- Your task:
All of the data is to be printed exactly, though the images must be left off.

==== Supplied data ====

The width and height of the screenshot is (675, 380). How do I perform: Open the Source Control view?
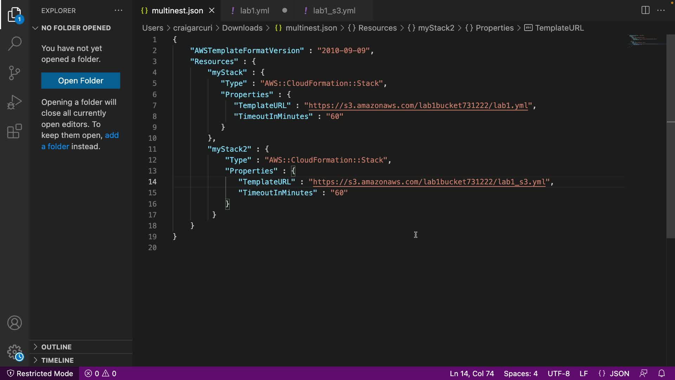pyautogui.click(x=14, y=73)
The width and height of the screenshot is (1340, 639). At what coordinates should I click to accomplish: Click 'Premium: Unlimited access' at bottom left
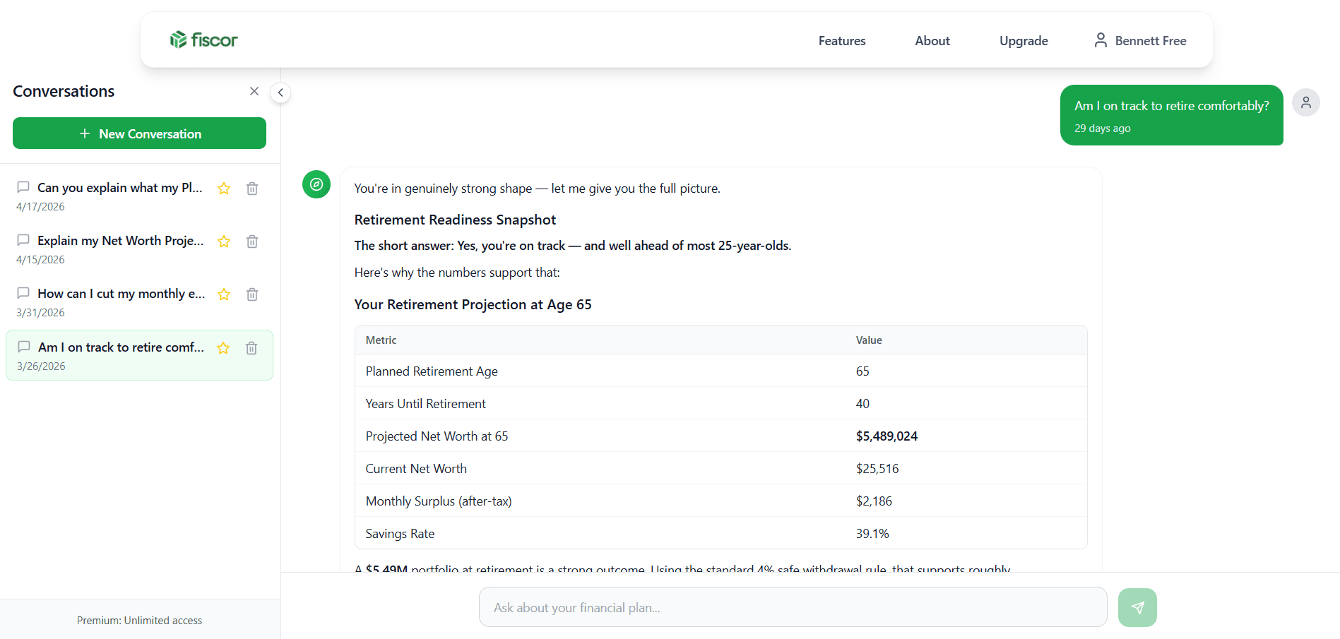(x=139, y=620)
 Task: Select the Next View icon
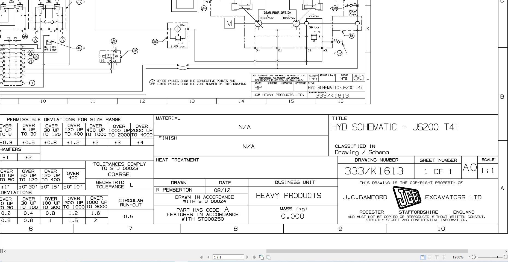click(268, 257)
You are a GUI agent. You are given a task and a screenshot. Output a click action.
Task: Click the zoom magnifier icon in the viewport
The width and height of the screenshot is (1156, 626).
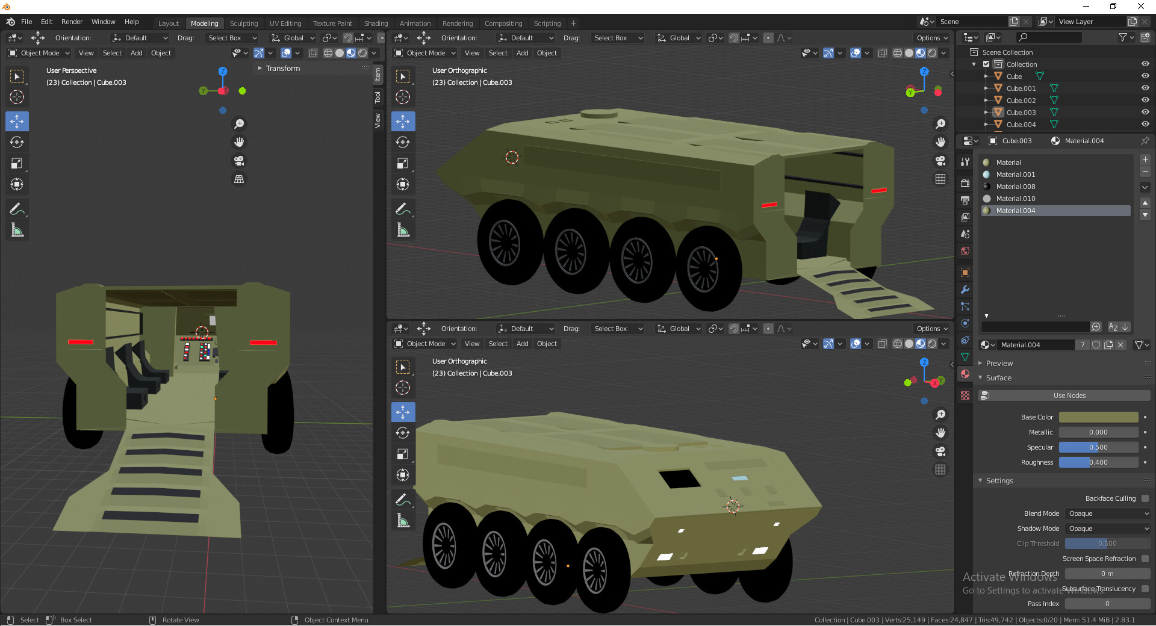pyautogui.click(x=940, y=124)
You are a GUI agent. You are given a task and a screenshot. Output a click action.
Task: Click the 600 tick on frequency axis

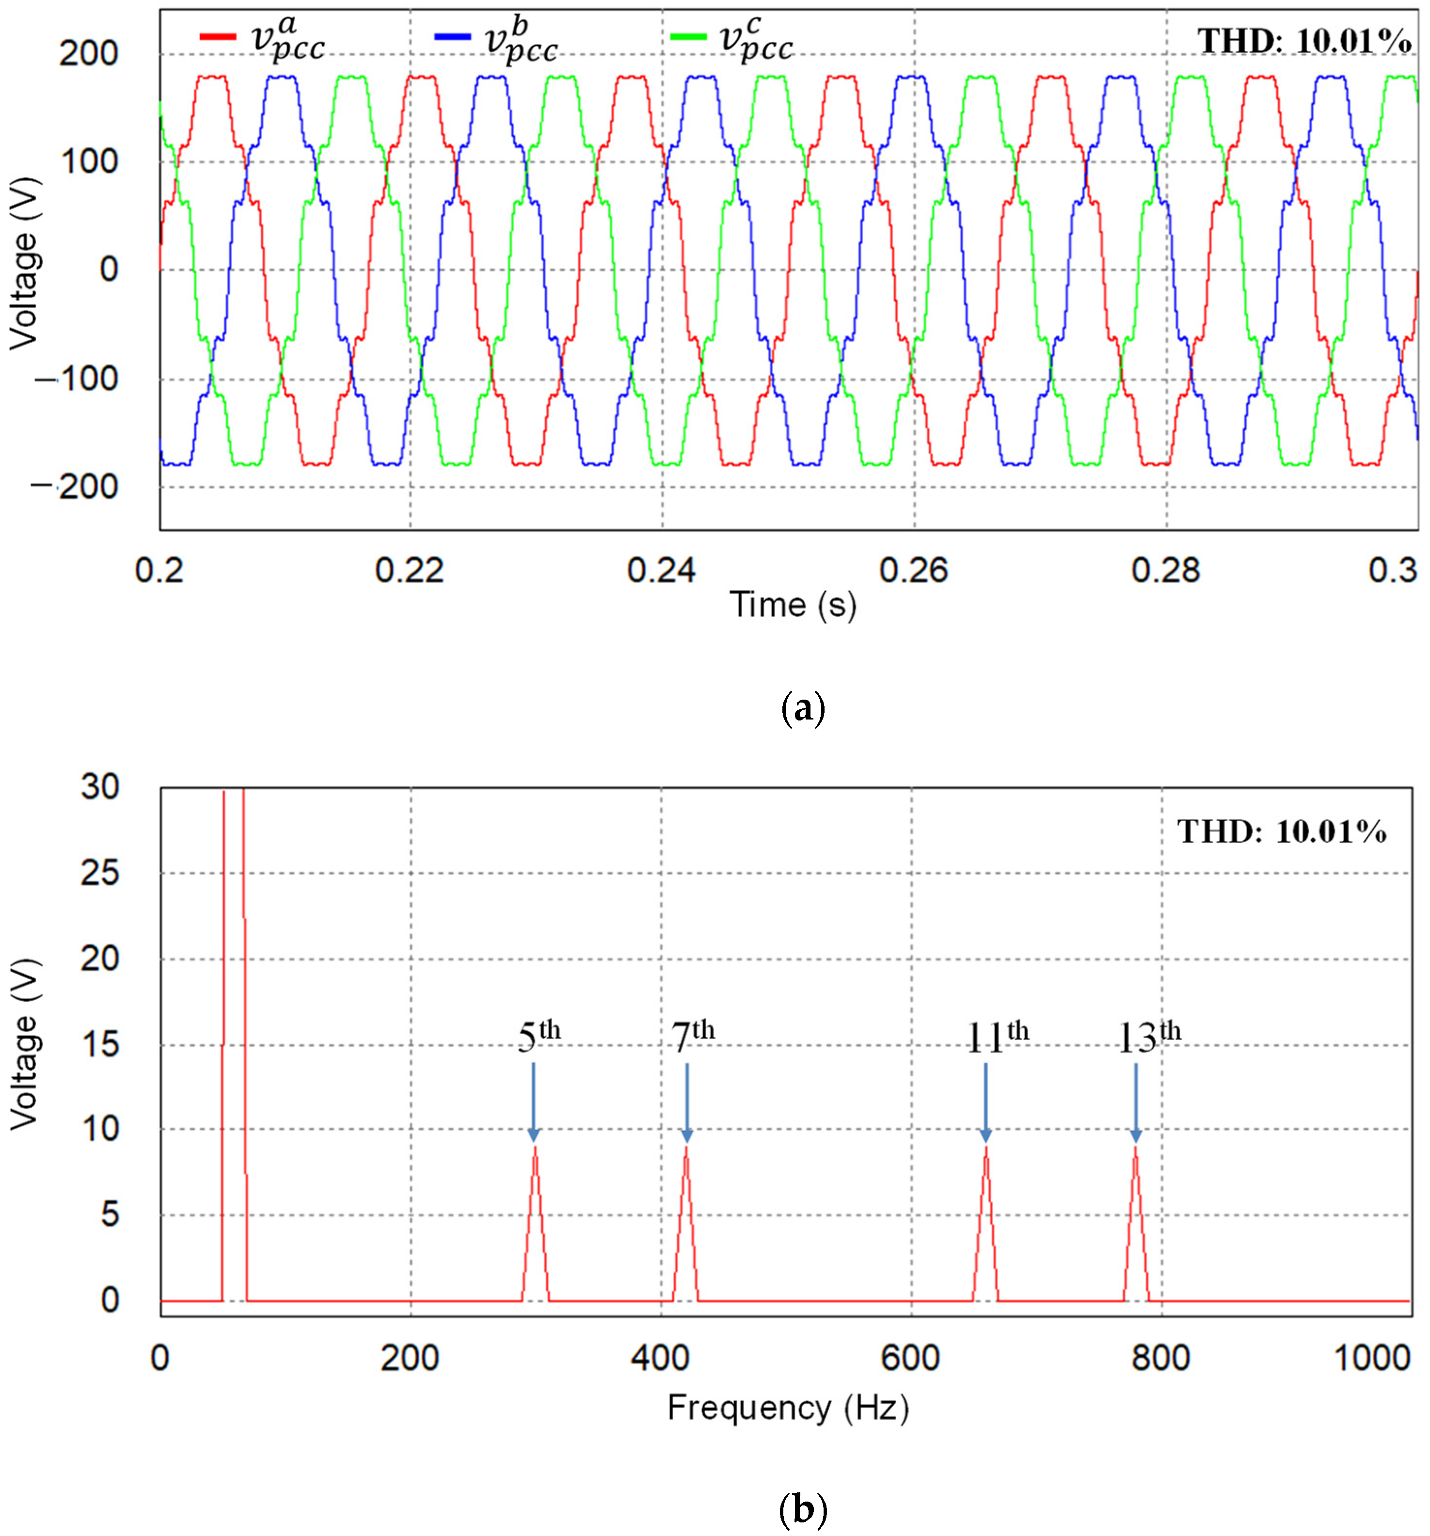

====

- Answer box:
The width and height of the screenshot is (675, 380). How do I perform: Open the Source Control view?
pyautogui.click(x=14, y=73)
The width and height of the screenshot is (1340, 639). At what coordinates should I click to accomplish: Click 'Premium: Unlimited access' at bottom left
(x=139, y=620)
 Task: Select the Next View icon
click(268, 257)
You are a GUI agent. You are given a task and a screenshot. Output a click action.
Task: Click the zoom magnifier icon in the viewport
The width and height of the screenshot is (1156, 626).
pyautogui.click(x=940, y=124)
You are a GUI agent. You are given a task and a screenshot. Output a click action.
Task: Click the 600 tick on frequency axis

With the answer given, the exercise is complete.